Allergens and FODMAPs were found in the inactive ingredients of drugs prescribed to manage IBS symptoms.
Even more troublingly, significant proportions of allergens and FODMAPs were found in the inactive ingredients of drugs prescribed to manage IBS symptoms. Therefore, drugs prescribed to improve patient’s well-being could actually be worsening their symptoms and quality of life. One particular example is rifaximin, which contains propylene glycol.
The article concludes that every investigated class of drugs for IBS had FODMAP-free alternatives, therefore there is a “need for appropriate selection of not only the API, but also the formulation as a whole to help mitigate adverse reactions or improve symptom control”.
Raising awareness of inactive ingredient risks
The MIT and Harvard Medical School researchers are clear that inactive ingredients have an important role to play in drug formulations; they can act as filler, stabilise the molecule, make the pill easier to swallow and also support the absorption of the drug through the GI tract.
Although they are undoubtedly necessary, there is a need for more awareness that they can in fact be quite active.

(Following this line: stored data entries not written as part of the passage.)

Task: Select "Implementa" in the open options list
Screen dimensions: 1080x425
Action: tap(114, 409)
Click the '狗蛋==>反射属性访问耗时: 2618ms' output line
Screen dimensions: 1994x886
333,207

Traverso notes the aim of this study was to understand what caused the adverse events patients had reported to him and his gastroenterologist colleagues. The researchers then wanted to raise awareness of the findings to “ensure that everyone – patients and healthcare providers – start to appreciate the complexity of adverse events”.
Anybody who takes a drug is ingesting these inactive materials.

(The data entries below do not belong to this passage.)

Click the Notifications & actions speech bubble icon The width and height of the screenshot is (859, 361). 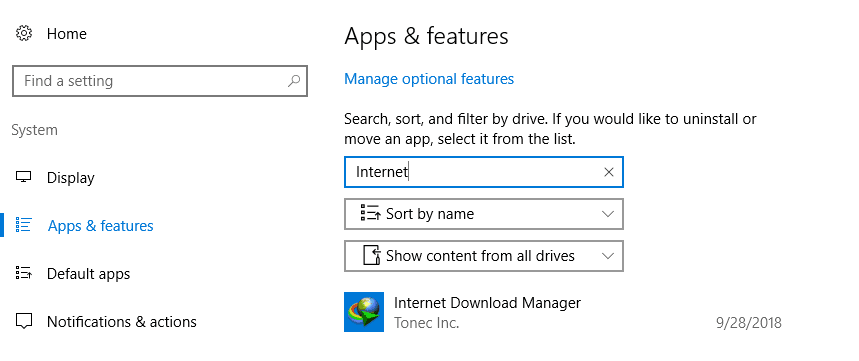(24, 320)
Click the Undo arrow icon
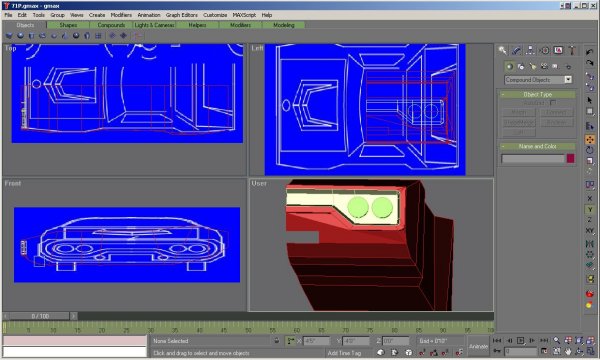 click(590, 52)
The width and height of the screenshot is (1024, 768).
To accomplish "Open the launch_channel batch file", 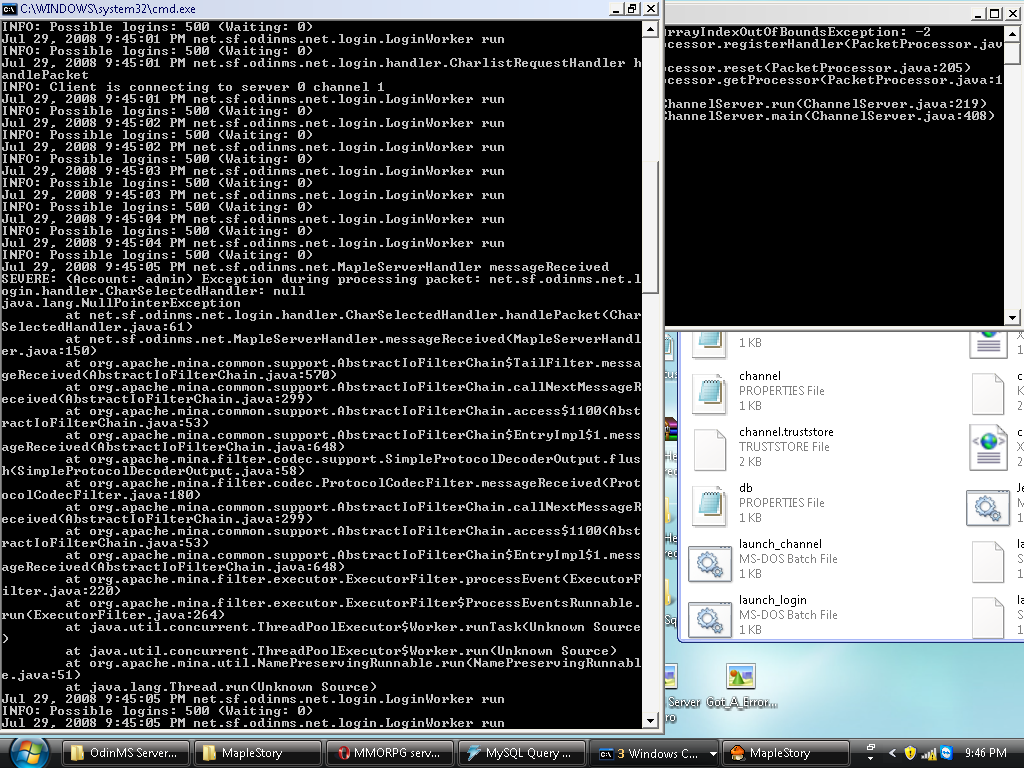I will pyautogui.click(x=710, y=558).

“Anybody who takes a drug is ingesting these inactive materials, and we need to understand the potential impact on their health,” Traverso adds. He notes that since this paper was published last year, he gets emails and calls from patients on occasion saying how grateful they are for increased awareness of what is causing their adverse events.
However, this awareness can only be improved by providing people with more access to information about these ingredients. Traverso calls for better tools to allow at-risk, hypersensitive patients and their healthcare providers to be able to identify ingredients in pills that might affect them.
Who is responsible for resolving this situation?
The report notes that “the mass content of individual inactive ingredients in pills or capsules is largely not reported by manufacturers”, which hinders the information patients and physicians’ can have about the drugs.
However, Traverso is clear not all the blame should lie with pharmaceutical companies. He calls for regulators to require better labelling by pharmacies; although medicines may come with a list of side effects associated with the API, this does not usually include a similar list for the inactive ingredients.
Further to this, he advocates for more research to understand the general issue of allergens in inactive ingredients from both the pharma and academic world, with a priority placed on ensuring the safety of patients.